#### Assigned task
Count up the lines below where the word "checkbox" shows up, and respond with the number alone.

#### Data section
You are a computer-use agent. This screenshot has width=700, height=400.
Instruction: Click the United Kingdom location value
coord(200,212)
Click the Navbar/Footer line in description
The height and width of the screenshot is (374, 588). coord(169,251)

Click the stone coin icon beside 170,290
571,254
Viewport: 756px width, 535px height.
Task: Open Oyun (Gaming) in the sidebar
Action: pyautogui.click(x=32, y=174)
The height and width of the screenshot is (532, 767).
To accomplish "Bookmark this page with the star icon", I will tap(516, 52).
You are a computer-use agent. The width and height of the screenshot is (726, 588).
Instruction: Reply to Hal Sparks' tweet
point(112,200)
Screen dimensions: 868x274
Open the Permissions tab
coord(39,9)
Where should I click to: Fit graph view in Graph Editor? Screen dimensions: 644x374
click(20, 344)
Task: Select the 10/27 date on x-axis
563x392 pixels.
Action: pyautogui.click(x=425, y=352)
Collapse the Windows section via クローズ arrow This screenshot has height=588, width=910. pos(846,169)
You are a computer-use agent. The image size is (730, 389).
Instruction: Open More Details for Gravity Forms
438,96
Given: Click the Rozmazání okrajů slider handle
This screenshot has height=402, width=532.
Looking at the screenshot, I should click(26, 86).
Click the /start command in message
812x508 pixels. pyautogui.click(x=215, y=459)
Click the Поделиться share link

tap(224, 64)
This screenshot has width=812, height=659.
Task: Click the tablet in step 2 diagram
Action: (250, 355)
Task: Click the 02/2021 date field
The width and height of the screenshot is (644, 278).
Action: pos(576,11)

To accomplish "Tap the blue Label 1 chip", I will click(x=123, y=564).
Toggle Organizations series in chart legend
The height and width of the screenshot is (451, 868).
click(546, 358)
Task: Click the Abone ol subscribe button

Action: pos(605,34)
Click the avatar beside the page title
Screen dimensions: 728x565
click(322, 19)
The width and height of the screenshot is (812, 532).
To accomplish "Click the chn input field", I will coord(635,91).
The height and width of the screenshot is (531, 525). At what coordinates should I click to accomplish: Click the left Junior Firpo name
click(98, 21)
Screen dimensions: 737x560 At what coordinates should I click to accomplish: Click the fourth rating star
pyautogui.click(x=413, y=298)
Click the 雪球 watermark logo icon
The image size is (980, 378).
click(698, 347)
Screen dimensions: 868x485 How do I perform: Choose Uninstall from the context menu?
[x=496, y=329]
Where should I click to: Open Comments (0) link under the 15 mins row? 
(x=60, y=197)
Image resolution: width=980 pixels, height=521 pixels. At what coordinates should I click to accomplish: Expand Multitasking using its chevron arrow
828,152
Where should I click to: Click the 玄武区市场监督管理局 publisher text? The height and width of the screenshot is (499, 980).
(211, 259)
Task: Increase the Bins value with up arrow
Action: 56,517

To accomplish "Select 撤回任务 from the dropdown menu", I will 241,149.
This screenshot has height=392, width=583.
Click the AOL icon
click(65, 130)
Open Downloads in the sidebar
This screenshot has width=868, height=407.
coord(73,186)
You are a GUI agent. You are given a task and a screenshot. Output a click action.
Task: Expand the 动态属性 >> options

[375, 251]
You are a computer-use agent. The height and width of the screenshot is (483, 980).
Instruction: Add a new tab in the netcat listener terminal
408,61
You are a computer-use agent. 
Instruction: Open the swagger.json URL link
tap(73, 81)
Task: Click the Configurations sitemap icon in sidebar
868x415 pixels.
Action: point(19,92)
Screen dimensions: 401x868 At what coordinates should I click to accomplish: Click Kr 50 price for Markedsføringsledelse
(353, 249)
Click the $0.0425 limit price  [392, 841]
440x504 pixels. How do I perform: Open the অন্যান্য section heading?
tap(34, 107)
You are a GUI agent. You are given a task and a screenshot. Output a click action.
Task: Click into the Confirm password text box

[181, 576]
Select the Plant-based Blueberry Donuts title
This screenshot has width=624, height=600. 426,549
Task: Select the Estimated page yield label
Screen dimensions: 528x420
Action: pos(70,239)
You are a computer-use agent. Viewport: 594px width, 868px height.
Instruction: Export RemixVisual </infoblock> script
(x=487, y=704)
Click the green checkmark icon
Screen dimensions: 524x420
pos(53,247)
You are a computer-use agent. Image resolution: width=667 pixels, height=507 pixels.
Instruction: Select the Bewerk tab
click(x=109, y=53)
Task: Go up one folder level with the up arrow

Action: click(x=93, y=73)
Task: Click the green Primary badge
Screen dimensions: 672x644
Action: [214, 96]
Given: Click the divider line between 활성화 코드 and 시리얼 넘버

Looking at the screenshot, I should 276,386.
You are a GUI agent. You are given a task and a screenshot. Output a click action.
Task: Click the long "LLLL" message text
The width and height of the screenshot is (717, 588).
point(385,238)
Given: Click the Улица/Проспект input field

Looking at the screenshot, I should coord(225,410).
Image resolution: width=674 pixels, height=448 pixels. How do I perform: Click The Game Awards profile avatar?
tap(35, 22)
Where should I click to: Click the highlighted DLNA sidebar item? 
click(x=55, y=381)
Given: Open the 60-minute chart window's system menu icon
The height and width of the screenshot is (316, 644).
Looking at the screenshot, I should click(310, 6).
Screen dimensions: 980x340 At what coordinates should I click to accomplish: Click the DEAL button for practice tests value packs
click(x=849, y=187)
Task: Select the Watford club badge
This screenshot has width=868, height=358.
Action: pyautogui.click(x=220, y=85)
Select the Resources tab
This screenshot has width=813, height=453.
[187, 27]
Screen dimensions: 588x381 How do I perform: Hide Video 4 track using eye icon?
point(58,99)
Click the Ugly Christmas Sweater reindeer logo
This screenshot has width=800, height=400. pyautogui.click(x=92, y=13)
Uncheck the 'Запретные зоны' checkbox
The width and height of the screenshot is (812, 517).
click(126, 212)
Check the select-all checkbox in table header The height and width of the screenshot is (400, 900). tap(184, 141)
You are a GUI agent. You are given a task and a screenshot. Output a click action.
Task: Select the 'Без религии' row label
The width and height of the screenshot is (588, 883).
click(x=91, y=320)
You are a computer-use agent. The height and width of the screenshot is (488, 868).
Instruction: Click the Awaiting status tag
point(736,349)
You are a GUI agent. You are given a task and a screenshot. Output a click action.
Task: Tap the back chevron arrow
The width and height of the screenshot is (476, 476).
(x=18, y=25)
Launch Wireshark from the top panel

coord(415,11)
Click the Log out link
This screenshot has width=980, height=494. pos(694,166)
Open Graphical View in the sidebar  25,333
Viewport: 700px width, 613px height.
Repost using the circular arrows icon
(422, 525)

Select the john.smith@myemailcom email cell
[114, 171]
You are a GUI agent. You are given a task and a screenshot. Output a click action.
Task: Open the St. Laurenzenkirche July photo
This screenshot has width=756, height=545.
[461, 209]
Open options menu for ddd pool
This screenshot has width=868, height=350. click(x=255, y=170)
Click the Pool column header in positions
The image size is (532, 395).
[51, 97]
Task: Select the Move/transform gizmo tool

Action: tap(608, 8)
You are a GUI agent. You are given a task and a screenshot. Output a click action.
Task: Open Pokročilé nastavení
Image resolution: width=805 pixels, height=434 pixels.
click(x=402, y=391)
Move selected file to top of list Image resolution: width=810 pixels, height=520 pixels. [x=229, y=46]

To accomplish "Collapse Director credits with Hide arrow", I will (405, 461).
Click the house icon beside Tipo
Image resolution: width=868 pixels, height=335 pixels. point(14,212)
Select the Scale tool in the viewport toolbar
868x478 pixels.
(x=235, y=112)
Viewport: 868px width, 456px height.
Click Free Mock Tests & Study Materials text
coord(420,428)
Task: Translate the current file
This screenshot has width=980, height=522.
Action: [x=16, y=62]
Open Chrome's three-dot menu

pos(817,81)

#### Solution
2